In the records below, find every line that contains "price" and list it.

• **Given information**
_____

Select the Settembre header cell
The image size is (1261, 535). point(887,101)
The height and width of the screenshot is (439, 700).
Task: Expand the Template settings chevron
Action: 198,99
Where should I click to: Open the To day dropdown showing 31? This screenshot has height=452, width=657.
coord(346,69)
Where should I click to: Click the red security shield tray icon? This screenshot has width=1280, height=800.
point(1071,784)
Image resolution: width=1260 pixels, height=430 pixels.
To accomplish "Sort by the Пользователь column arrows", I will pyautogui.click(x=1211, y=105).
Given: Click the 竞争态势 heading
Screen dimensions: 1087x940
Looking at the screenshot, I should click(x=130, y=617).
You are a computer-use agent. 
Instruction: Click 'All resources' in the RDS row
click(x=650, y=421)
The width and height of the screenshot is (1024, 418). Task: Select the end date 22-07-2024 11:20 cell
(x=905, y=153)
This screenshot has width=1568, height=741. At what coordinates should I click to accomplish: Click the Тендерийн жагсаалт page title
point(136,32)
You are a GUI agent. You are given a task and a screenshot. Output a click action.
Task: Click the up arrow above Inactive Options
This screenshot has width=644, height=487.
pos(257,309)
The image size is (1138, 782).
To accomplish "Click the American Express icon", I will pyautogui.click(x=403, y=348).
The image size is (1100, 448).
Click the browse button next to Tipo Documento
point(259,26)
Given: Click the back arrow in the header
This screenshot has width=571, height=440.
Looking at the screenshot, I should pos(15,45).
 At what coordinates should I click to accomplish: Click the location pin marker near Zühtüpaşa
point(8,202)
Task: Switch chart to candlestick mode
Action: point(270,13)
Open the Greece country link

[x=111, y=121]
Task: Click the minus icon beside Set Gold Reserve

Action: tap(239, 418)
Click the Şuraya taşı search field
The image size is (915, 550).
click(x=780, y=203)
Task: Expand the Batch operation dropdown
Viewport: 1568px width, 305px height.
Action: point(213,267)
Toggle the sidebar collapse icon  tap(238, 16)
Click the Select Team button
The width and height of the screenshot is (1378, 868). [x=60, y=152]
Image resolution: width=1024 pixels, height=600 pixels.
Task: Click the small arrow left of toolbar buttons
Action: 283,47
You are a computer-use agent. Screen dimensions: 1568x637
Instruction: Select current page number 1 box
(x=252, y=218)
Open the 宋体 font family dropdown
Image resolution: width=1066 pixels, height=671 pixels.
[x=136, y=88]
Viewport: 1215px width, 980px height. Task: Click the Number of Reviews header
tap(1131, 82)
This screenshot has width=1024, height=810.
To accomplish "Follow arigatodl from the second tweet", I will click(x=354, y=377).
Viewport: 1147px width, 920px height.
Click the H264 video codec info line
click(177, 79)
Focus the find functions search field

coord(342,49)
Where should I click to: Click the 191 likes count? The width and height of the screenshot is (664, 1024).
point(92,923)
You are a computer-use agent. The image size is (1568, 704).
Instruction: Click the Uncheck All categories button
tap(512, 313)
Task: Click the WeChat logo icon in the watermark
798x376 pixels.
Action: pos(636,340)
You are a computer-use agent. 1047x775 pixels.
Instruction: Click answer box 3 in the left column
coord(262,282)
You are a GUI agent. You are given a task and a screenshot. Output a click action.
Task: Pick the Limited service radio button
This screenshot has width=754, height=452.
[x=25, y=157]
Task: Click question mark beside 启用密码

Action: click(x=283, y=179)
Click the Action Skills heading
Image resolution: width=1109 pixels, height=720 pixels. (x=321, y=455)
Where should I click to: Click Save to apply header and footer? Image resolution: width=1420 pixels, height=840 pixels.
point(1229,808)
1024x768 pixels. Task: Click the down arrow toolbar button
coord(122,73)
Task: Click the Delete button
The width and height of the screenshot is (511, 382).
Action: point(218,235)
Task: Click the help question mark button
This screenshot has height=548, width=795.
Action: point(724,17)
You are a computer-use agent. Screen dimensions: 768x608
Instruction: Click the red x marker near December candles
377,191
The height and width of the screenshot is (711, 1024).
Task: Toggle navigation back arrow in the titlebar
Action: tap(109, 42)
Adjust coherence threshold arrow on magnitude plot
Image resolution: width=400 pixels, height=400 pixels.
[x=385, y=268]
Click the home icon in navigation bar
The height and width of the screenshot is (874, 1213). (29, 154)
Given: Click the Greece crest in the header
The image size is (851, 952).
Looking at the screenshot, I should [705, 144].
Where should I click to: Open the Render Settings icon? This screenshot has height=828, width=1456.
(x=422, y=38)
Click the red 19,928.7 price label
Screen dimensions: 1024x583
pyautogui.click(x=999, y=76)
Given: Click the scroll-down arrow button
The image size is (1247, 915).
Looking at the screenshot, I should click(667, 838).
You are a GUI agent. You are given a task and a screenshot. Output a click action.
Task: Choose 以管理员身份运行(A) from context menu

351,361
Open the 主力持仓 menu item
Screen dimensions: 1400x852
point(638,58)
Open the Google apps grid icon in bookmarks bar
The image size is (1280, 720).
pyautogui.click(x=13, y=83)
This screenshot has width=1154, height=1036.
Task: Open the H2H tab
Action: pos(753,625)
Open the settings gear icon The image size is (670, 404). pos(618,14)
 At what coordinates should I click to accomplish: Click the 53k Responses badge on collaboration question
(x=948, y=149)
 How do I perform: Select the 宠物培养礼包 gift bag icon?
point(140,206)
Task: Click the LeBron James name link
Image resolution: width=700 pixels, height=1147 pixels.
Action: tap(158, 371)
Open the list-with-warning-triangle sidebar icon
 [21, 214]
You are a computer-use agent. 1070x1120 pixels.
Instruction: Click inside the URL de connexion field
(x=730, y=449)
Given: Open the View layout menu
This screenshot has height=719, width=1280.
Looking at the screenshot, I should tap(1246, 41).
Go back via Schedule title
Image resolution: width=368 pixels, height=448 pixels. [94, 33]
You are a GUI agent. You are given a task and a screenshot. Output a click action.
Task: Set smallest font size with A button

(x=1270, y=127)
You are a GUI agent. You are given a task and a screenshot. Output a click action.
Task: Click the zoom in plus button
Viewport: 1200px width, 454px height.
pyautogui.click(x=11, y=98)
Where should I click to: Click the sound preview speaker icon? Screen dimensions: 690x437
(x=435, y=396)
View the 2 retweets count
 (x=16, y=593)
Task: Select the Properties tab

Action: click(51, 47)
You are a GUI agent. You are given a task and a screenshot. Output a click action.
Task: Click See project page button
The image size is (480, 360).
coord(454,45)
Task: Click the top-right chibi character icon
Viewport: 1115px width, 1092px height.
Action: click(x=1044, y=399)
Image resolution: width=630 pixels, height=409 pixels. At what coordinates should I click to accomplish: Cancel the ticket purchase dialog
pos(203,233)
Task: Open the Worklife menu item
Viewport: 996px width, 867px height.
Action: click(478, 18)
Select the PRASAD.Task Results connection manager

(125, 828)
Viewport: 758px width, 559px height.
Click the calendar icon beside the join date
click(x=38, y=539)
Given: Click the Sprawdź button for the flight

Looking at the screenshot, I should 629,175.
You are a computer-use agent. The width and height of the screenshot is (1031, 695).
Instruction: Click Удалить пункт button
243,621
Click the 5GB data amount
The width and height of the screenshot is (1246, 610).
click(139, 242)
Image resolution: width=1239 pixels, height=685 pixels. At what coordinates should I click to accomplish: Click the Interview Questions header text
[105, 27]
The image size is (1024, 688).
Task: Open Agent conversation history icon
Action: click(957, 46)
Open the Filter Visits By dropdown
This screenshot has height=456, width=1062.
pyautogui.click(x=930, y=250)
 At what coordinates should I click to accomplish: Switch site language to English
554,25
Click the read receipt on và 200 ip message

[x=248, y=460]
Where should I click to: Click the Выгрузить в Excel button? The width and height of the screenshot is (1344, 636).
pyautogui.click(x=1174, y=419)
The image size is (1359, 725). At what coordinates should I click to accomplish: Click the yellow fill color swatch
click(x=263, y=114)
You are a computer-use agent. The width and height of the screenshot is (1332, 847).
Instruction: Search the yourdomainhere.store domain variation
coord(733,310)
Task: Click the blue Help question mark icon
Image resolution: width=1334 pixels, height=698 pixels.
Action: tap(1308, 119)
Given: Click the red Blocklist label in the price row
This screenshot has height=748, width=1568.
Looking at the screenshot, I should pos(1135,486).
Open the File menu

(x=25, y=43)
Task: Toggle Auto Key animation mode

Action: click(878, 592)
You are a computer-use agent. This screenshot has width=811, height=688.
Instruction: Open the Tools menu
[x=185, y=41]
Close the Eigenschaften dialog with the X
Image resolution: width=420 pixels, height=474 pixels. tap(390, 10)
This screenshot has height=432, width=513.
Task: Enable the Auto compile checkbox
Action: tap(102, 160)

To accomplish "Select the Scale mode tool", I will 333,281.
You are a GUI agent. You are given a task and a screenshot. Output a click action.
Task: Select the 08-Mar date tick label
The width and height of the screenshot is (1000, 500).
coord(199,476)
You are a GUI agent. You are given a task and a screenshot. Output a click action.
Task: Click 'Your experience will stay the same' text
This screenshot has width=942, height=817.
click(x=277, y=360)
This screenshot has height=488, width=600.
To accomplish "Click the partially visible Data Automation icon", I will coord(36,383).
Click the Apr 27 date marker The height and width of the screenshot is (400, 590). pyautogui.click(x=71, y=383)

_____

• **The answer**
Click the red 19,928.7 price label
Given: Click the red Blocklist label in the price row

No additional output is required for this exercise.